(Saved entries)
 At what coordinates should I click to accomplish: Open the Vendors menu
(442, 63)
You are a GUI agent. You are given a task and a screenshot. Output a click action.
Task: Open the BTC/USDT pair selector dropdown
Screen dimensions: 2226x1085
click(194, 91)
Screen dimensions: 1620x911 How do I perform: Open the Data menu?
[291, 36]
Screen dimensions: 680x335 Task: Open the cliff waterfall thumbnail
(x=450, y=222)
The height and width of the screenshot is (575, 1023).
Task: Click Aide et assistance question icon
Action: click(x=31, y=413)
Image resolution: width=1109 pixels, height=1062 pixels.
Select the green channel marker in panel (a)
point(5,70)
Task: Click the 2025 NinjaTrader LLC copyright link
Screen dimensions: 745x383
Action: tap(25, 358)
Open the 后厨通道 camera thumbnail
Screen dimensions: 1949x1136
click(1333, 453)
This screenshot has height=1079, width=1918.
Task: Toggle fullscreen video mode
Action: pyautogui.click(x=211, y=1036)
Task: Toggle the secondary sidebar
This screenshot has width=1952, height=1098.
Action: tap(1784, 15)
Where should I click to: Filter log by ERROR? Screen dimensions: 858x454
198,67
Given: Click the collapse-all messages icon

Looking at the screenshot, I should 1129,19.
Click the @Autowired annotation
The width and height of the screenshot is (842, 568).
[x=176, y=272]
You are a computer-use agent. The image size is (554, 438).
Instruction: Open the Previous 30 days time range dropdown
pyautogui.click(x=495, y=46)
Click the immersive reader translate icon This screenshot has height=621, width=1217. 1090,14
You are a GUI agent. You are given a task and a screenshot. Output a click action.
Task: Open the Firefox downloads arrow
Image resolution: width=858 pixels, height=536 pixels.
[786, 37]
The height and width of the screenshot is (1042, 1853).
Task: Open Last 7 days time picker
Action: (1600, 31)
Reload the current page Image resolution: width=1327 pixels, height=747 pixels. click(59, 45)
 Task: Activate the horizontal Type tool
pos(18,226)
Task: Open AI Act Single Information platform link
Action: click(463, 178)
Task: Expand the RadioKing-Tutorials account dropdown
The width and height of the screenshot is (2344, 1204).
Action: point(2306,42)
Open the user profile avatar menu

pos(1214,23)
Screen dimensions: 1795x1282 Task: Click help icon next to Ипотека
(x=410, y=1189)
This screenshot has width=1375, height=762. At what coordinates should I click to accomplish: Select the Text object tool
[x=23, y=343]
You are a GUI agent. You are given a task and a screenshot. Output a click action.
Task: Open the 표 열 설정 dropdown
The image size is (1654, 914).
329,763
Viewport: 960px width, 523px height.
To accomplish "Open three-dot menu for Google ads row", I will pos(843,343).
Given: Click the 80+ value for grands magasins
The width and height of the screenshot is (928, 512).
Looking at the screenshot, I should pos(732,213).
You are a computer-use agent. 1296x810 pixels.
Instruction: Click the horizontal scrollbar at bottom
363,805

EXERCISE AIM » Retype the data in full and match it exactly.

EXERCISE OUTPUT »
 At what coordinates should I click to accomplish: Open the Vendors menu
(442, 63)
You are a GUI agent. You are given a task and a screenshot. Output a click action.
Task: Open the BTC/USDT pair selector dropdown
Screen dimensions: 2226x1085
click(194, 91)
Screen dimensions: 1620x911 How do I perform: Open the Data menu?
[291, 36]
Screen dimensions: 680x335 Task: Open the cliff waterfall thumbnail
(x=450, y=222)
The height and width of the screenshot is (575, 1023).
Task: Click Aide et assistance question icon
Action: click(x=31, y=413)
Image resolution: width=1109 pixels, height=1062 pixels.
Select the green channel marker in panel (a)
point(5,70)
Task: Click the 2025 NinjaTrader LLC copyright link
Screen dimensions: 745x383
Action: tap(25, 358)
Open the 后厨通道 camera thumbnail
Screen dimensions: 1949x1136
click(1333, 453)
This screenshot has height=1079, width=1918.
Task: Toggle fullscreen video mode
Action: pyautogui.click(x=211, y=1036)
Task: Toggle the secondary sidebar
This screenshot has width=1952, height=1098.
Action: tap(1784, 15)
Where should I click to: Filter log by ERROR? Screen dimensions: 858x454
198,67
Given: Click the collapse-all messages icon

Looking at the screenshot, I should 1129,19.
Click the @Autowired annotation
The width and height of the screenshot is (842, 568).
[x=176, y=272]
You are a computer-use agent. The image size is (554, 438).
Instruction: Open the Previous 30 days time range dropdown
pyautogui.click(x=495, y=46)
Click the immersive reader translate icon This screenshot has height=621, width=1217. 1090,14
You are a GUI agent. You are given a task and a screenshot. Output a click action.
Task: Open the Firefox downloads arrow
Image resolution: width=858 pixels, height=536 pixels.
[786, 37]
The height and width of the screenshot is (1042, 1853).
Task: Open Last 7 days time picker
Action: (1600, 31)
Reload the current page Image resolution: width=1327 pixels, height=747 pixels. click(59, 45)
 Task: Activate the horizontal Type tool
pos(18,226)
Task: Open AI Act Single Information platform link
Action: click(463, 178)
Task: Expand the RadioKing-Tutorials account dropdown
The width and height of the screenshot is (2344, 1204).
Action: point(2306,42)
Open the user profile avatar menu

pos(1214,23)
Screen dimensions: 1795x1282 Task: Click help icon next to Ипотека
(x=410, y=1189)
This screenshot has width=1375, height=762. At what coordinates should I click to accomplish: Select the Text object tool
[x=23, y=343]
You are a GUI agent. You are given a task and a screenshot. Output a click action.
Task: Open the 표 열 설정 dropdown
The image size is (1654, 914).
329,763
Viewport: 960px width, 523px height.
To accomplish "Open three-dot menu for Google ads row", I will pos(843,343).
Given: Click the 80+ value for grands magasins
The width and height of the screenshot is (928, 512).
Looking at the screenshot, I should pos(732,213).
You are a computer-use agent. 1296x810 pixels.
Instruction: Click the horizontal scrollbar at bottom
363,805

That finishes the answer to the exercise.